● Stored records:
========

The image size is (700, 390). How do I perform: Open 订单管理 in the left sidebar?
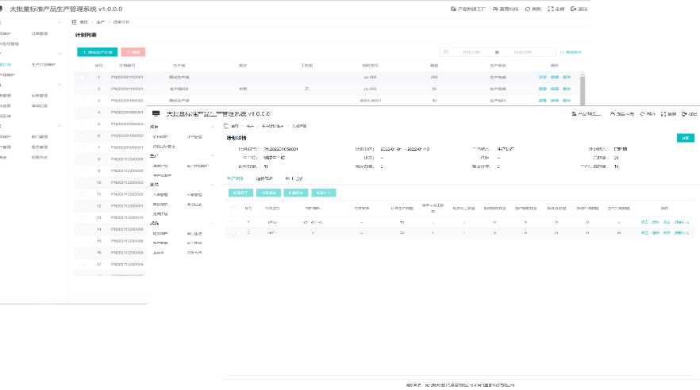[39, 34]
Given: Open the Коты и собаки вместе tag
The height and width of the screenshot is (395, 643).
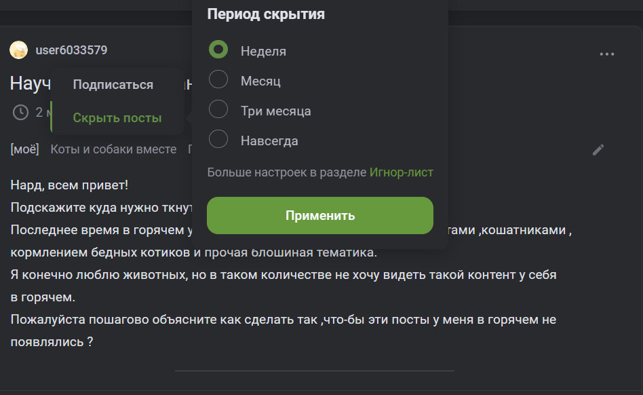Looking at the screenshot, I should point(113,149).
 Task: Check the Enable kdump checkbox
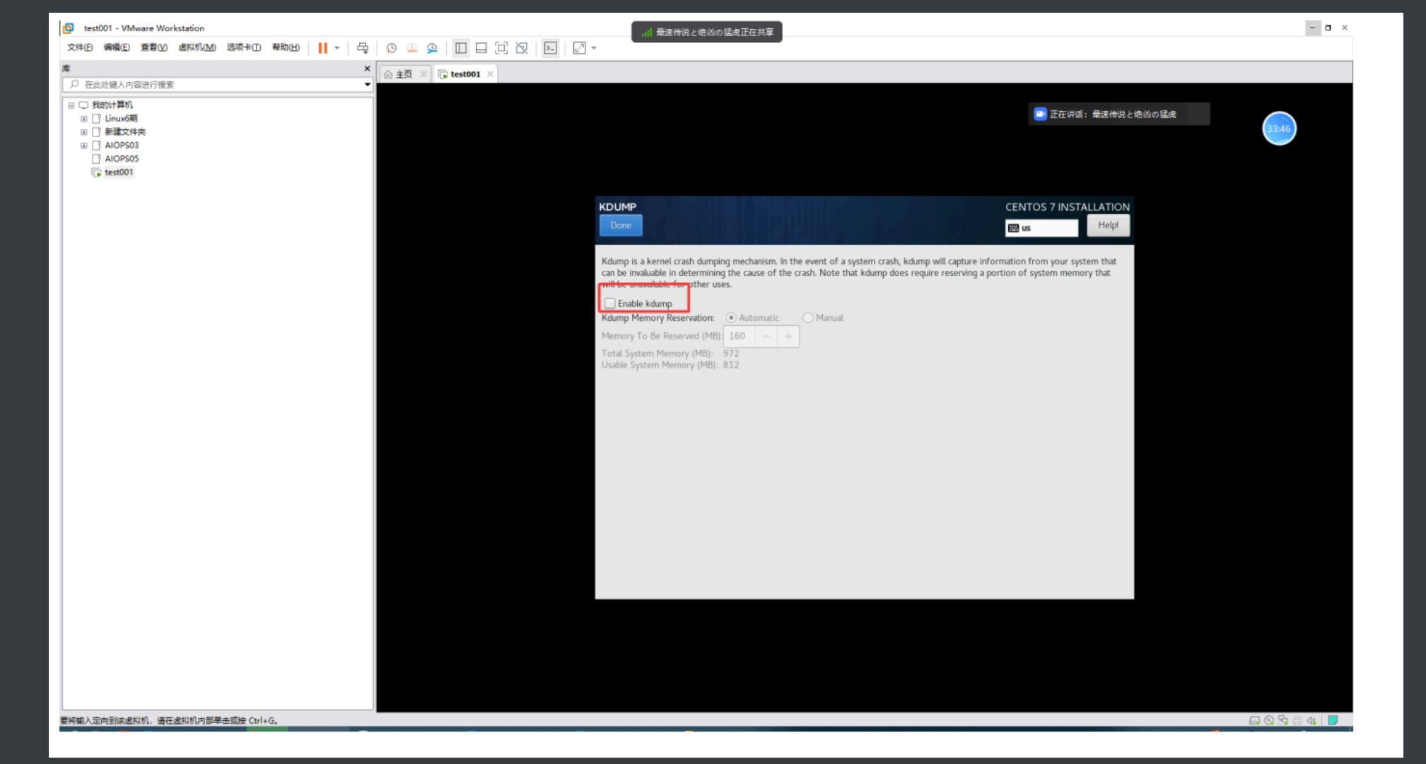pyautogui.click(x=610, y=303)
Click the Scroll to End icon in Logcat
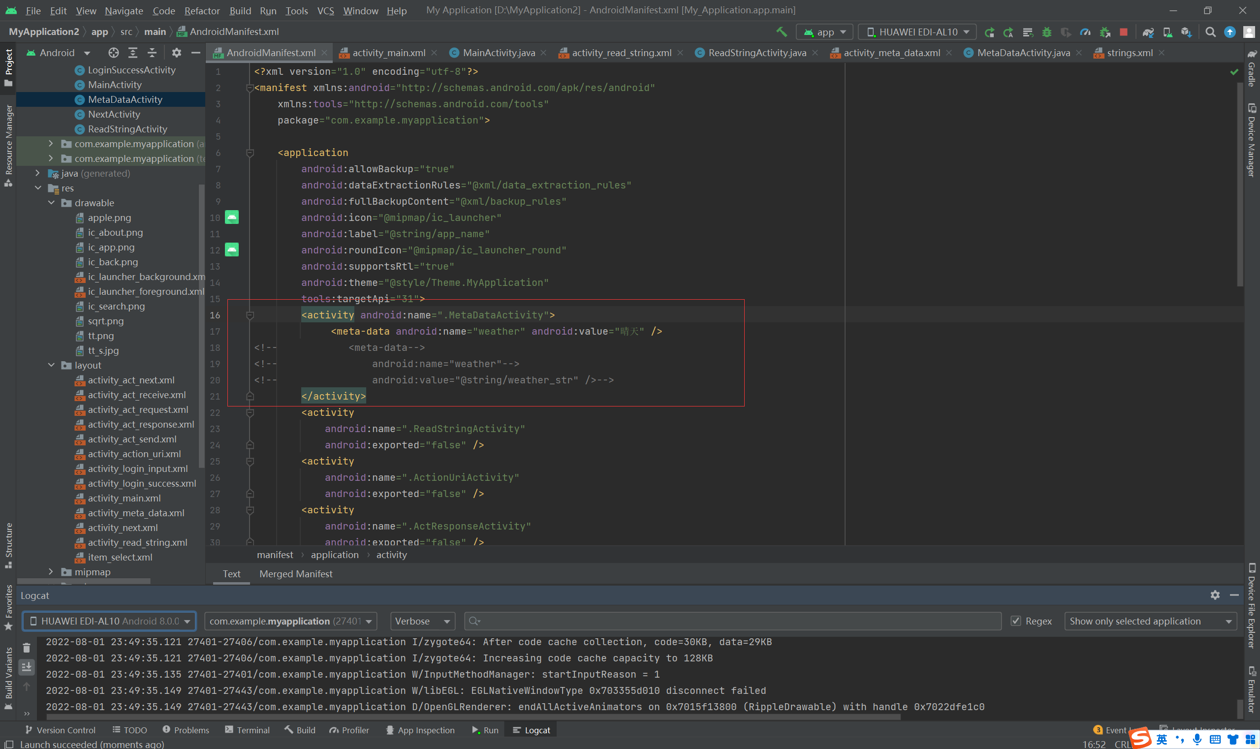The width and height of the screenshot is (1260, 749). tap(27, 667)
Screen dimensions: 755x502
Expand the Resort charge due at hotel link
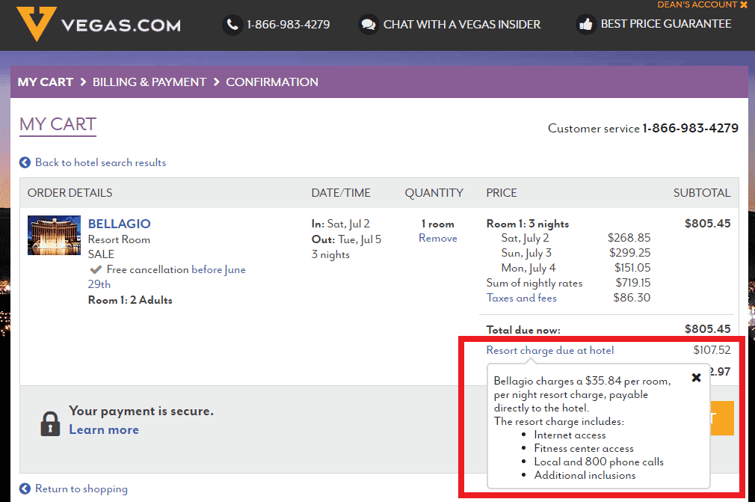[549, 350]
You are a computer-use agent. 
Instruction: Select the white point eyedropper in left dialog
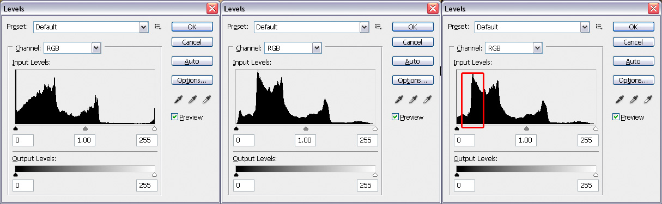(207, 100)
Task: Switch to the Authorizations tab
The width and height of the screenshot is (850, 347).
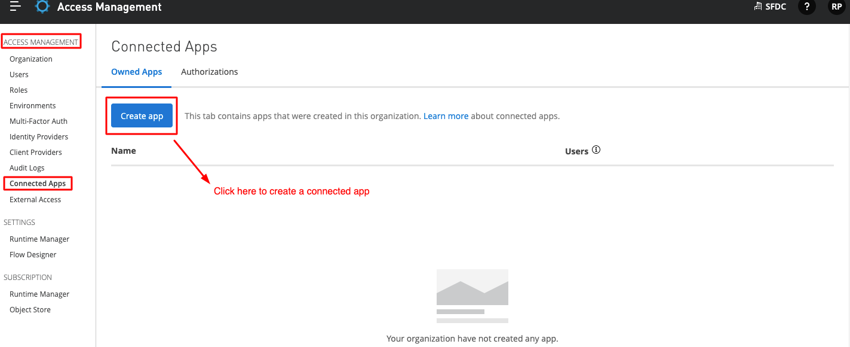Action: click(209, 71)
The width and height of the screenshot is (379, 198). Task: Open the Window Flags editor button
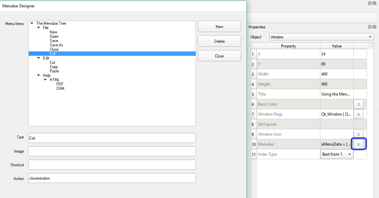[358, 114]
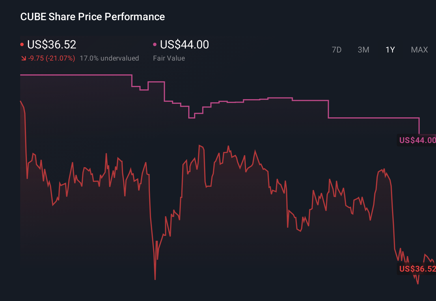
Task: Toggle the undervalued band display
Action: [x=109, y=58]
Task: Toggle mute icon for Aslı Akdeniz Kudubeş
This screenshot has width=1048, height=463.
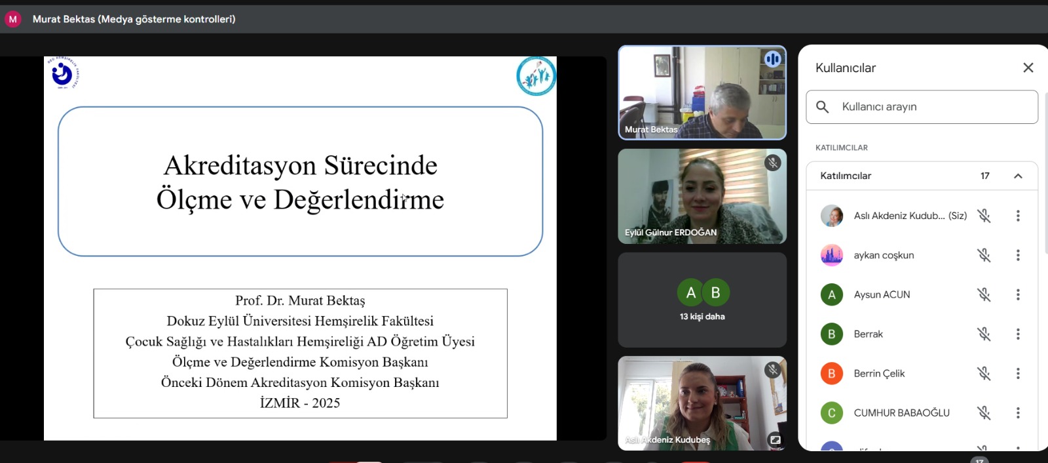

========

● Problem statement: Rewrite all the rows above, swapping "checkbox" for "check box" and leaving everything else unchanged. Omit the pictures.

● Output of the task:
The image size is (700, 390). How do I perform: Open 订单管理 in the left sidebar?
[39, 34]
Given: Open the Коты и собаки вместе tag
The height and width of the screenshot is (395, 643).
Looking at the screenshot, I should point(113,149).
 Task: Check the Enable kdump check box
pyautogui.click(x=610, y=303)
Click the Scroll to End icon in Logcat
The width and height of the screenshot is (1260, 749). tap(27, 667)
Screen dimensions: 755x502
Expand the Resort charge due at hotel link
[549, 350]
You are a computer-use agent. 
Instruction: Select the white point eyedropper in left dialog
(207, 100)
Task: Switch to the Authorizations tab
The width and height of the screenshot is (850, 347).
Action: click(209, 71)
The width and height of the screenshot is (379, 198). Task: Open the Window Flags editor button
[358, 114]
Task: Toggle the undervalued band display
Action: [x=109, y=58]
Task: Toggle mute icon for Aslı Akdeniz Kudubeş
This screenshot has width=1048, height=463.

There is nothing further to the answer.